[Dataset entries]

━━━━━━━━━━━━━━━━━━━━

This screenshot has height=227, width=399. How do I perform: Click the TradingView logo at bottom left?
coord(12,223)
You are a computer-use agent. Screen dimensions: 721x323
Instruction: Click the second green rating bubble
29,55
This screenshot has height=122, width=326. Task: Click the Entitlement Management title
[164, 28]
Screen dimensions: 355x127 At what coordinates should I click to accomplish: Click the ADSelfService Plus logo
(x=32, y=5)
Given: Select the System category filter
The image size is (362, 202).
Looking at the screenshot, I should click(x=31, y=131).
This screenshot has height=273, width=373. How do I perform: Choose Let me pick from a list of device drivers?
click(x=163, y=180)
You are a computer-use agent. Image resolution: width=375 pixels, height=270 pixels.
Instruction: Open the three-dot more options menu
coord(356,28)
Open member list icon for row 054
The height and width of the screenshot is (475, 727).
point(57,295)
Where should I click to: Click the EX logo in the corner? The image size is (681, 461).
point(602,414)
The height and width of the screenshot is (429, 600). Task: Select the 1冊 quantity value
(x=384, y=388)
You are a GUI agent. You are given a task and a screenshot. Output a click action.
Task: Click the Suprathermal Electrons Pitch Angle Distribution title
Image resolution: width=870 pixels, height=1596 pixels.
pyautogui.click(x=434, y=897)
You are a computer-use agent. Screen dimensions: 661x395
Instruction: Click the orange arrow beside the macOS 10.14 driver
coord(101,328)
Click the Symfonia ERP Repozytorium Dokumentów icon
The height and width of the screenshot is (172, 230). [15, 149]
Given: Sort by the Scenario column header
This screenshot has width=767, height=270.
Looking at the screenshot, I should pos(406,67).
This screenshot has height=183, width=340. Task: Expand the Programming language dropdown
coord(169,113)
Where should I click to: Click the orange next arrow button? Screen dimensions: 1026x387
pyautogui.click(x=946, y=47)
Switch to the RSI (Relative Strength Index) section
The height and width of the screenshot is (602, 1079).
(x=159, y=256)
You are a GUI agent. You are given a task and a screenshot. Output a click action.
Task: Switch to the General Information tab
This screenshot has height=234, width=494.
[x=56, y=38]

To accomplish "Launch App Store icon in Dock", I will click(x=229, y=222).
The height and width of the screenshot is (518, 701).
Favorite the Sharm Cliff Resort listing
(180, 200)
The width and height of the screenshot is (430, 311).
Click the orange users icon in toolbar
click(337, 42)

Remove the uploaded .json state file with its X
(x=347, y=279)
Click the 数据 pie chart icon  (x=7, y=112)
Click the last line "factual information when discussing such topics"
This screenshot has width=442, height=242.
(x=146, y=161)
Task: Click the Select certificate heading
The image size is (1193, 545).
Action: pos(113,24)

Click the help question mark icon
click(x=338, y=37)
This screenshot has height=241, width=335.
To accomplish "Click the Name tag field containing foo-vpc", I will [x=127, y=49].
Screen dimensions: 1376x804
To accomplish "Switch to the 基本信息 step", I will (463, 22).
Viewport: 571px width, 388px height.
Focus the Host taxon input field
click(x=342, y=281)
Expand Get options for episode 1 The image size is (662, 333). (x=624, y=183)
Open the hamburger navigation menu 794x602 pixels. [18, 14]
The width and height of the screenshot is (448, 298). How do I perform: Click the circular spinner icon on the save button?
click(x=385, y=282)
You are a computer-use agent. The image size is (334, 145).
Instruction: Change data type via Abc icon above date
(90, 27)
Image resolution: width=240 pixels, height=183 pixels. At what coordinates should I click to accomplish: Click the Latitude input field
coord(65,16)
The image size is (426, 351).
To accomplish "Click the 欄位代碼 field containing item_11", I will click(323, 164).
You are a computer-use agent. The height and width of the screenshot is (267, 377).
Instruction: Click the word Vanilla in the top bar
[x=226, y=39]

━━━━━━━━━━━━━━━━━━━━

Scan the data above for the word "containing", then copy every line that holds it.

- **Answer for this exercise**
To accomplish "Click the Name tag field containing foo-vpc", I will [x=127, y=49].
To accomplish "Click the 欄位代碼 field containing item_11", I will click(323, 164).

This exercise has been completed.